— Task prompt —
Filter the entries for the string "Given". Copy each line that has it.

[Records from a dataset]
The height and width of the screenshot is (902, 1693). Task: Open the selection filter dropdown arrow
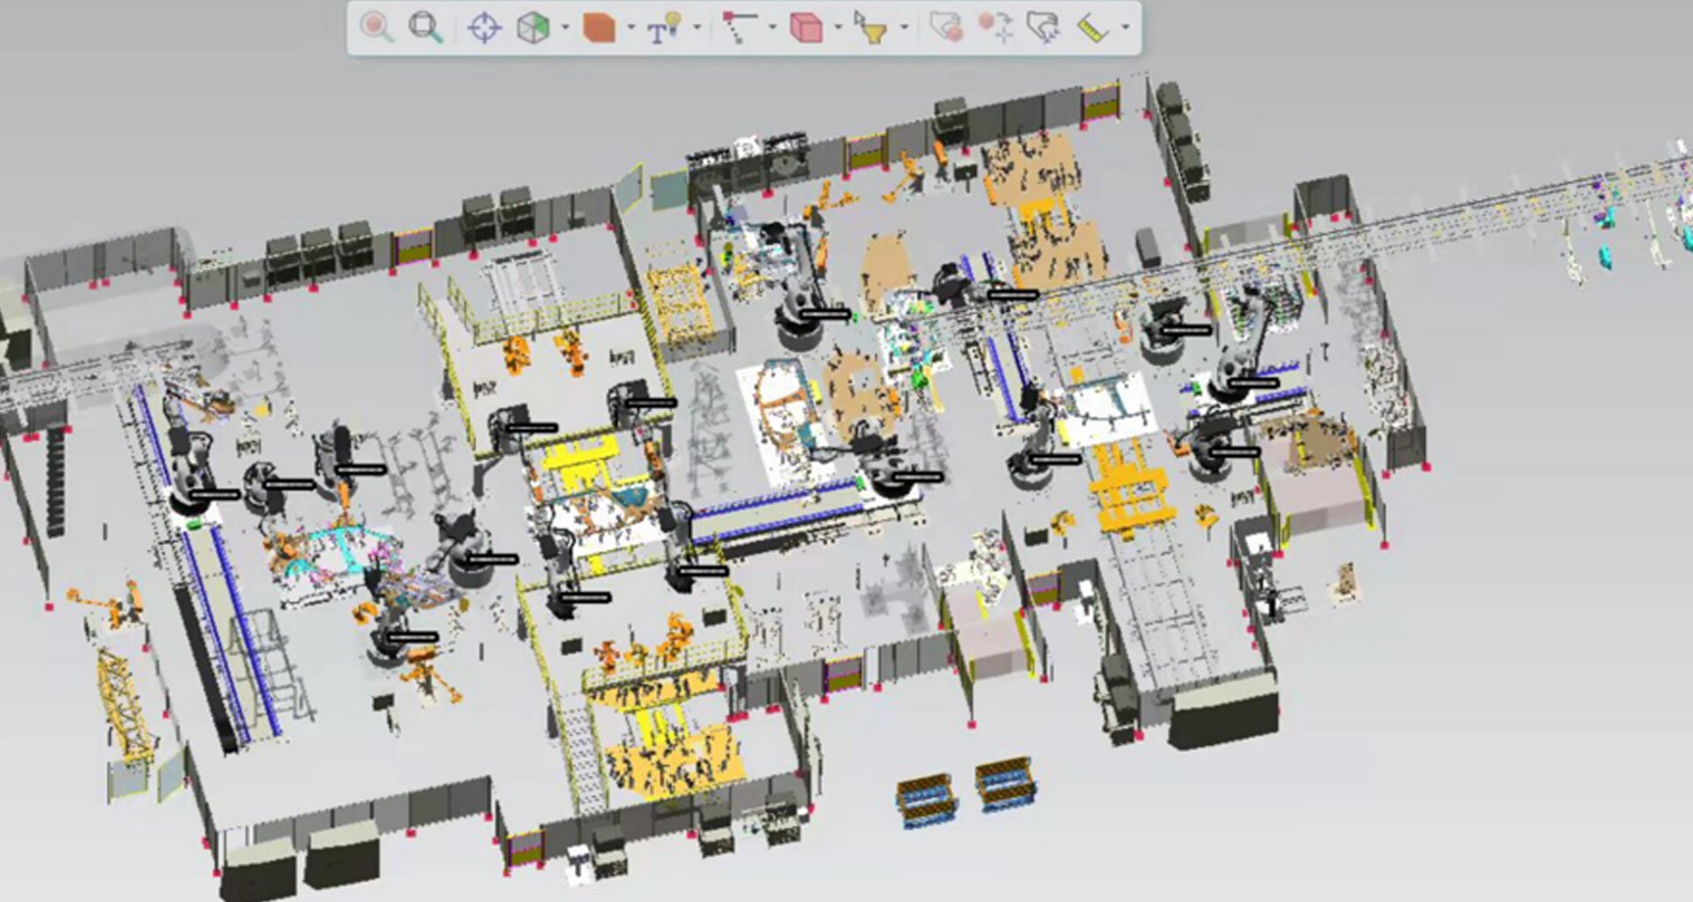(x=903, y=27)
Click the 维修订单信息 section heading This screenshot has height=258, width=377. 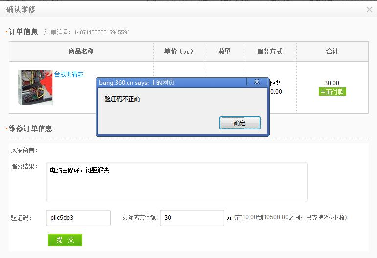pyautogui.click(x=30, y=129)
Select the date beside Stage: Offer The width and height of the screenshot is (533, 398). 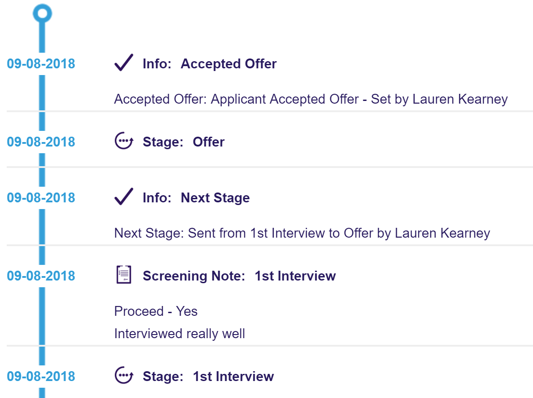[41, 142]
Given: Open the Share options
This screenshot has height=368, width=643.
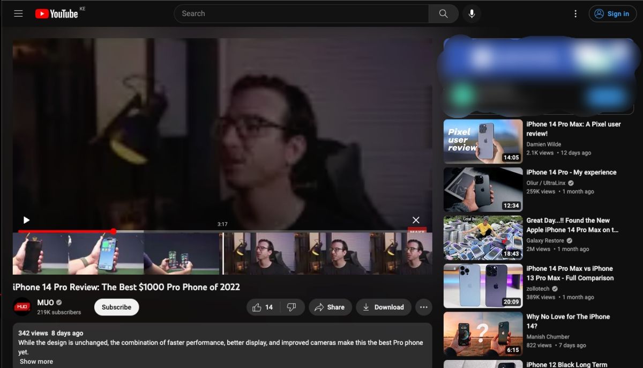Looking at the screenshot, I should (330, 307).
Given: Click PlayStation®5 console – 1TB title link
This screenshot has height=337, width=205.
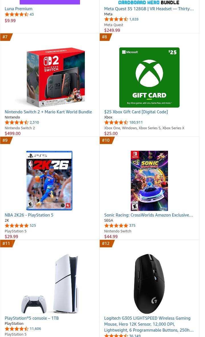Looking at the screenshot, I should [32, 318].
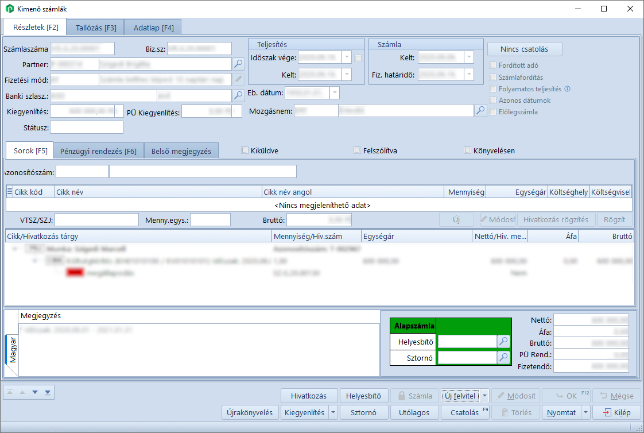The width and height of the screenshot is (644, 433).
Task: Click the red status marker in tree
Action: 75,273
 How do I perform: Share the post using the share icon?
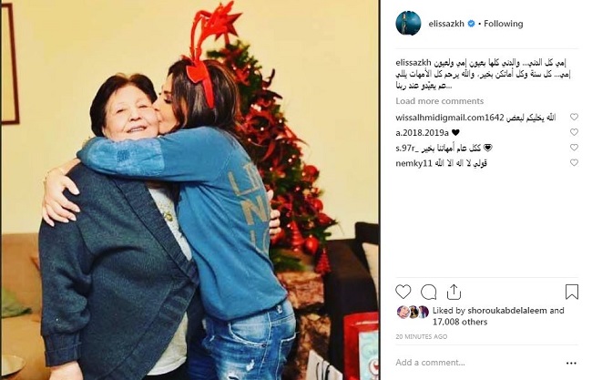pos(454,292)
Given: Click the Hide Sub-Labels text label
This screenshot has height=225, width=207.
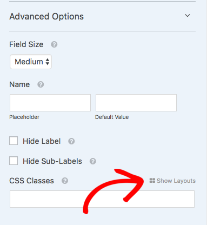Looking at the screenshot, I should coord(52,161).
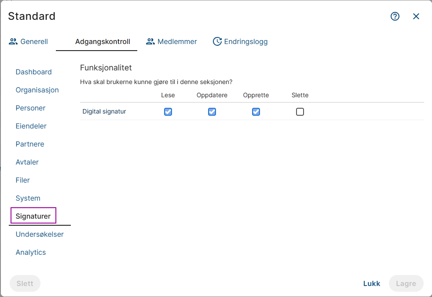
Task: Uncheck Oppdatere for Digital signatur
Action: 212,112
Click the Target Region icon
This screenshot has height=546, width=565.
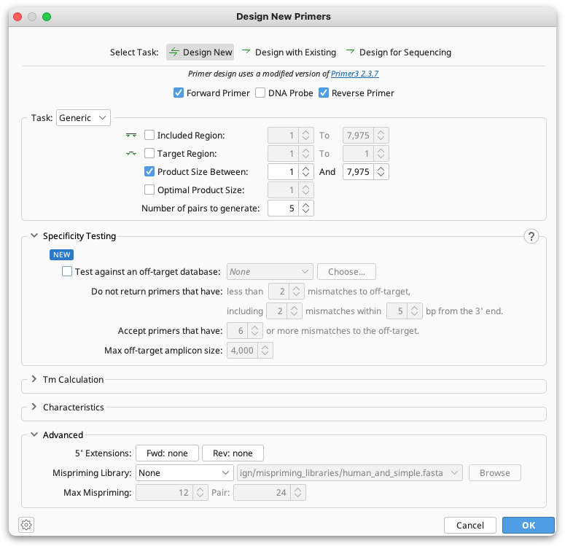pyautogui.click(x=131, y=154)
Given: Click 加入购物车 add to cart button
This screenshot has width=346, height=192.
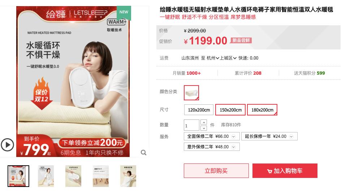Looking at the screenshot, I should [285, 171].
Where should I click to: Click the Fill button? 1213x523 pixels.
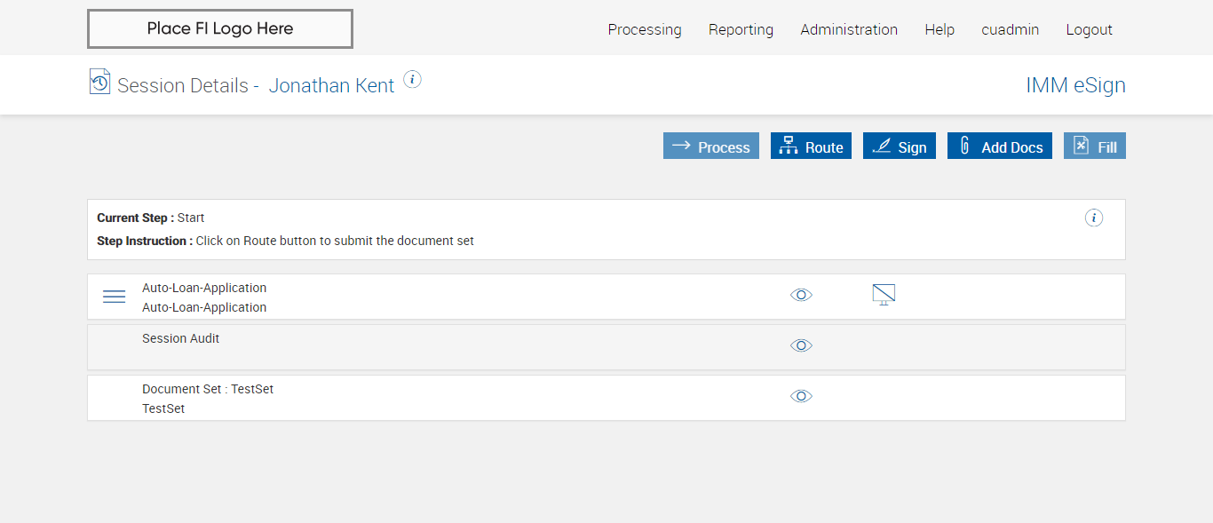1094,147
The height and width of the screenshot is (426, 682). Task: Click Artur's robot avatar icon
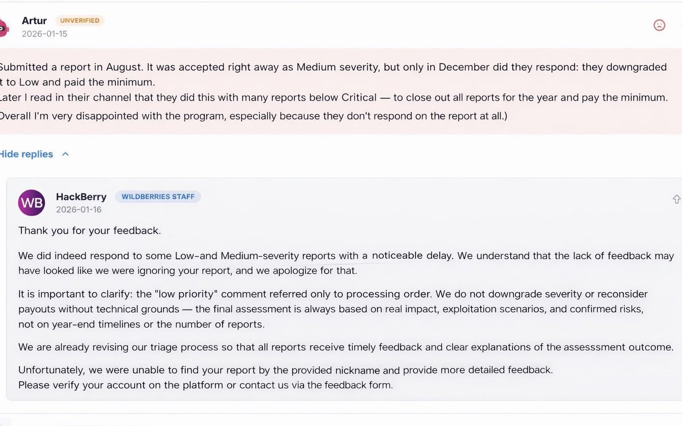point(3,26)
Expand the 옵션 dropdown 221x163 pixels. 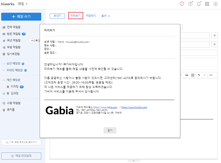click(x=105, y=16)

— Answer to the exercise —
Given: Open the Share options
Given: Click PlayStation®5 console – 1TB title link
Given: Click the Hide Sub-Labels text label
Given: Click 加入购物车 add to cart button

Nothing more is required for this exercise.